Lead Poisoning: What It Is, How to Test, What to Do

What Are the Risks of Lead Poisoning?

Rosen says the ultimate effects of lead on children include:

  • Loss of IQ points
  • Impairments in language fluency or communication
  • Memory problems
  • Trouble paying attention
  • Lack of concentration
  • Poor fine-motor skills
  • Difficulty with planning and organization
  • Difficulty forming abstract concepts
  • Poor cognitive flexibility (trying something else if the first thing you try doesn't solve a problem)

"To fully test children to see if there are any adverse outcomes from lead poisoning cannot be done until they reach their sixth birthday," Rosen says. "Many of these symptoms don't manifest until age 6 or 7 years. What a parent might know before that might well be some common complaints such as speech delay, hyperactivity, not being able to sit/listen/learn in school, and not being able to focus. Those observations may be the result of earlier childhood lead poisoning."

++++++++++++++++++++

What this exercise asks
**a)** Answer these questions about the lead poisoning passage:
(i) Who is quoted on the effects of lead on children?
(ii) Before which birthday can children not be fully tested for harm from lead poisoning?
(iii) At what ages do many of the symptoms show up?
**b)** Replace "Memory problems" with "Memory lapses" and write out the lead poisoning passage starting with "Rosen says the" and going on through "solve a problem)".
You won't need the records.

++++++++++++++++++++

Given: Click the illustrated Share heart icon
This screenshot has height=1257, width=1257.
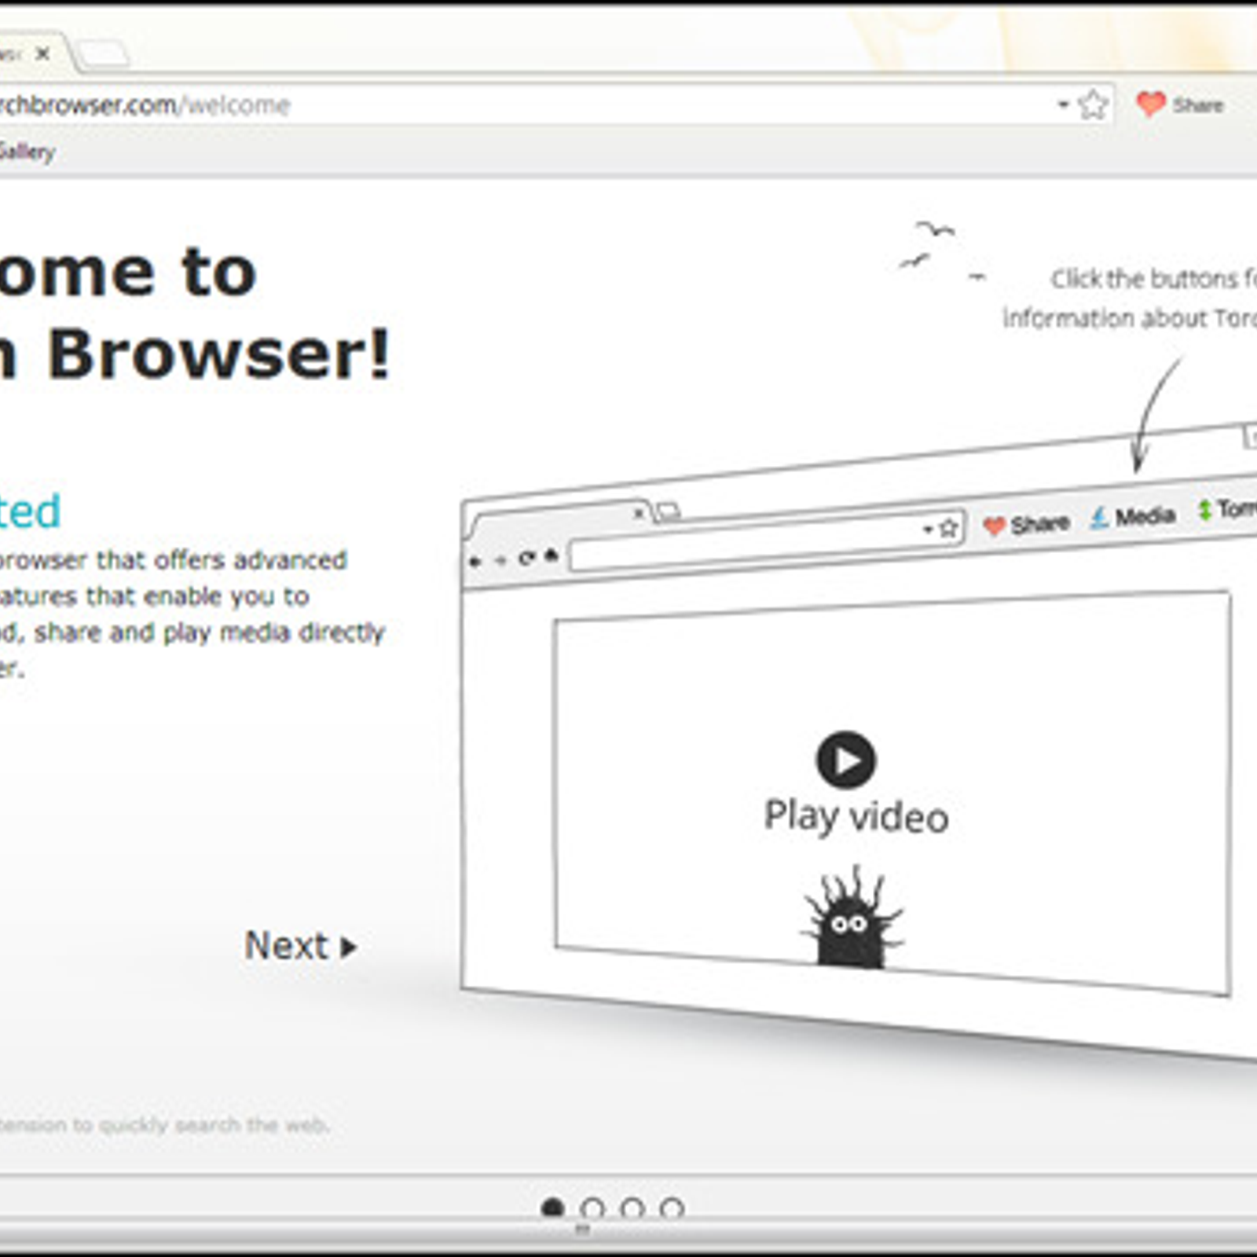Looking at the screenshot, I should pyautogui.click(x=994, y=526).
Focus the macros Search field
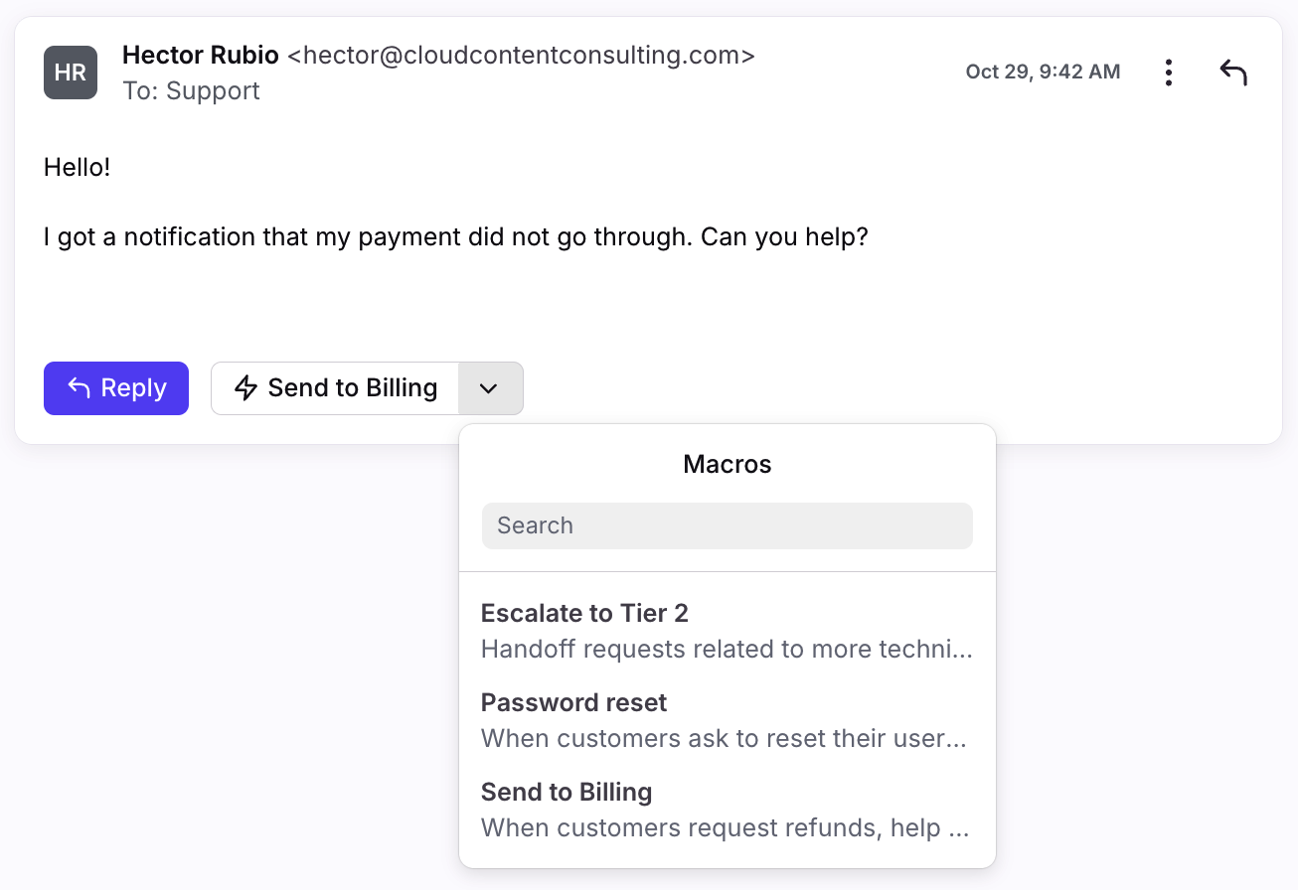Image resolution: width=1298 pixels, height=890 pixels. click(x=727, y=525)
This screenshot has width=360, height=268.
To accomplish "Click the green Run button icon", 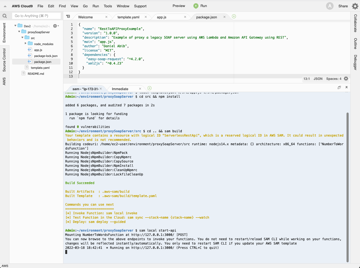I will 196,6.
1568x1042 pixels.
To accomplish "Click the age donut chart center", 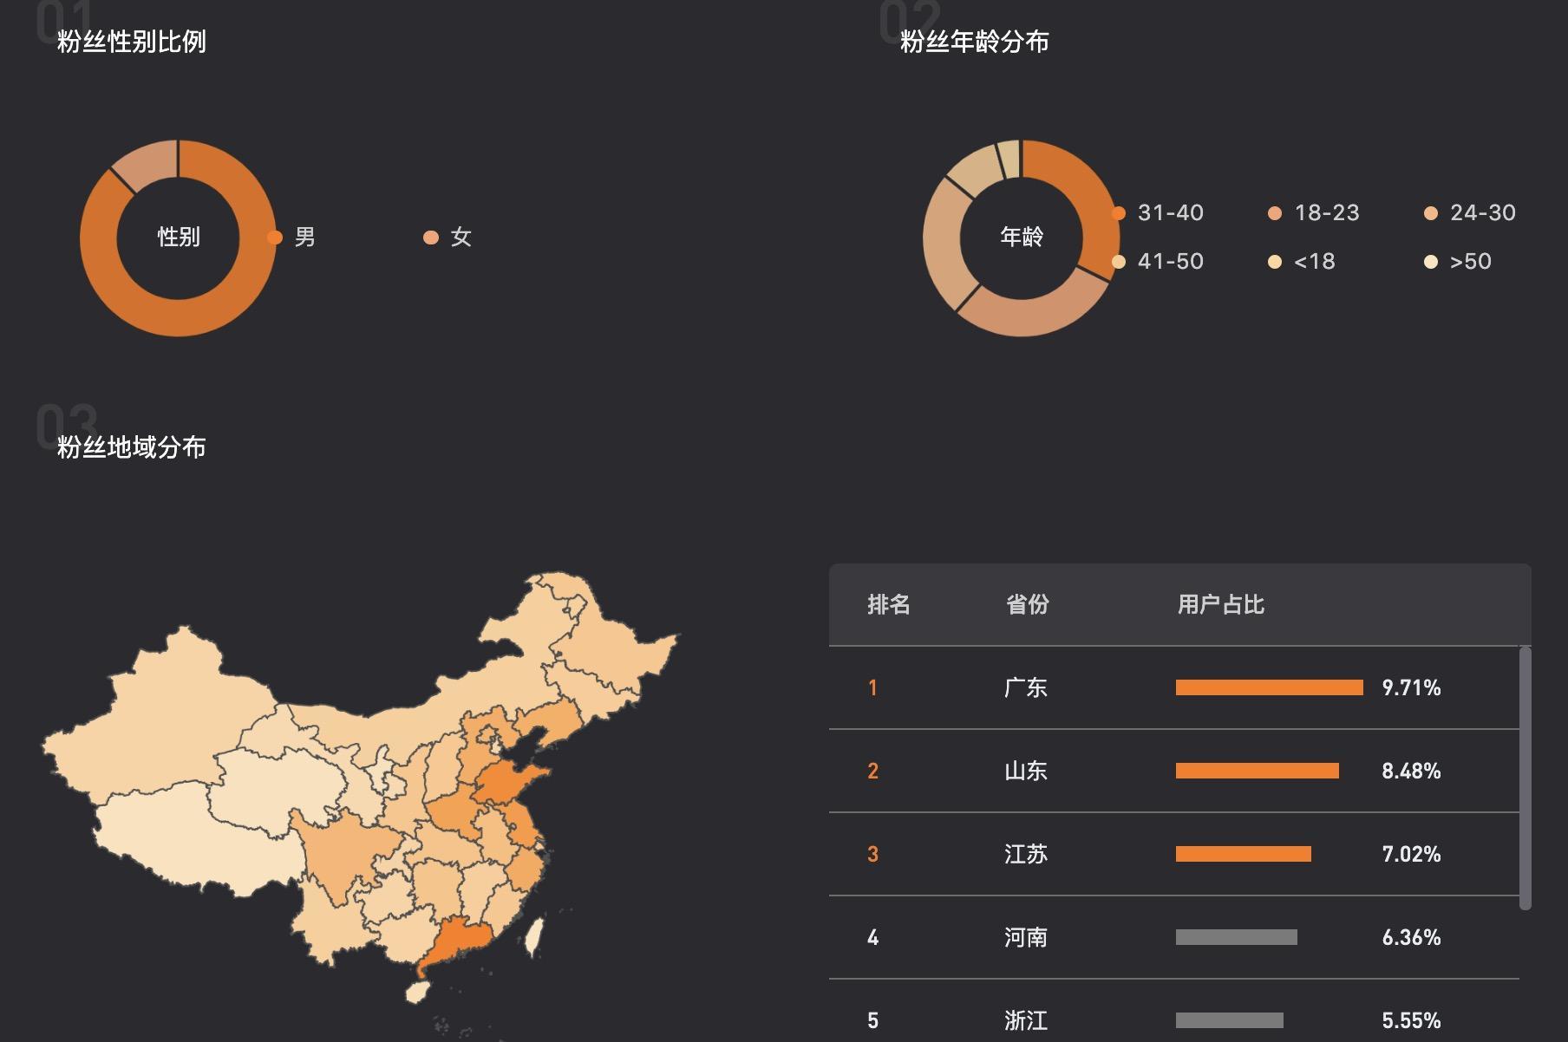I will point(1022,237).
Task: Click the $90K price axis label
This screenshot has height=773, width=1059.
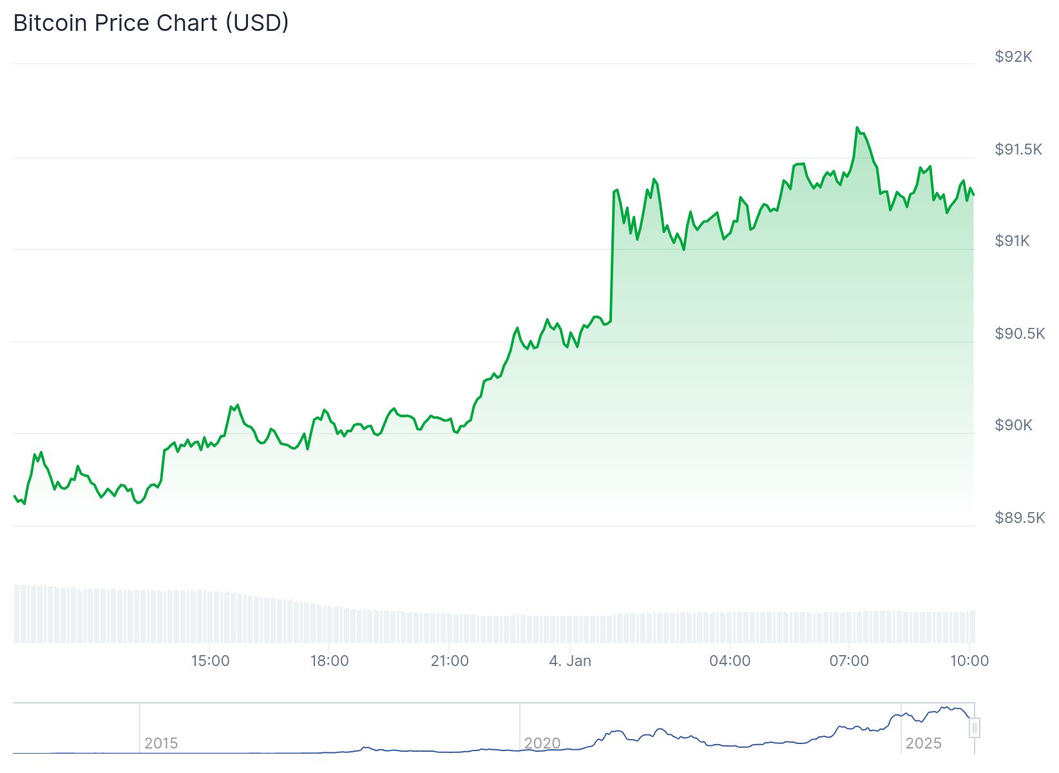Action: [1013, 425]
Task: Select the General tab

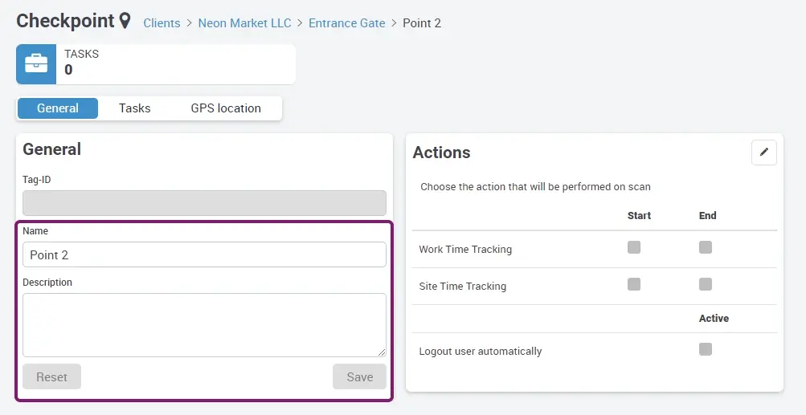Action: (x=58, y=108)
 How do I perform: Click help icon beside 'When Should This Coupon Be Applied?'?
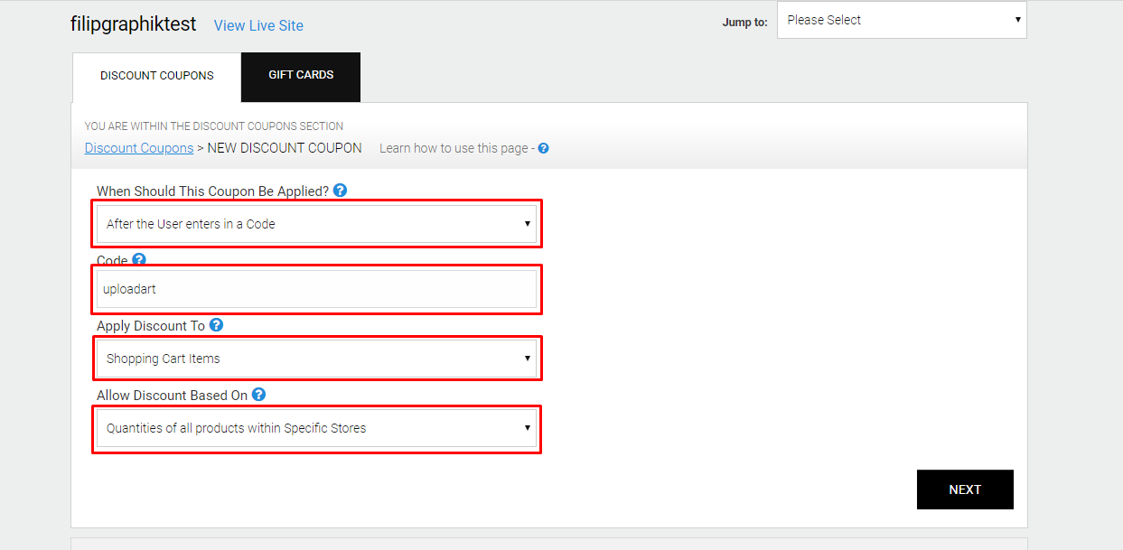340,191
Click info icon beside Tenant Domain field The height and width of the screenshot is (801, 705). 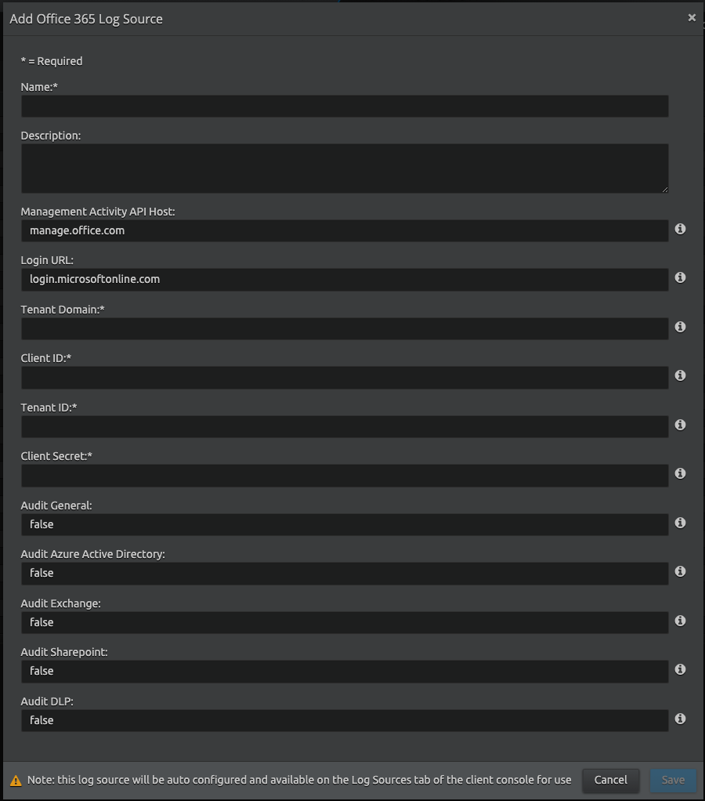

++++++++++++++++++++

Answers below
**a)**
(i) Rosen
(ii) Their sixth birthday
(iii) Age 6 or 7 years

**b)**
Rosen says the ultimate effects of lead on children include:

  • Loss of IQ points
  • Impairments in language fluency or communication
  • Memory lapses
  • Trouble paying attention
  • Lack of concentration
  • Poor fine-motor skills
  • Difficulty with planning and organization
  • Difficulty forming abstract concepts
  • Poor cognitive flexibility (trying something else if the first thing you try doesn't solve a problem)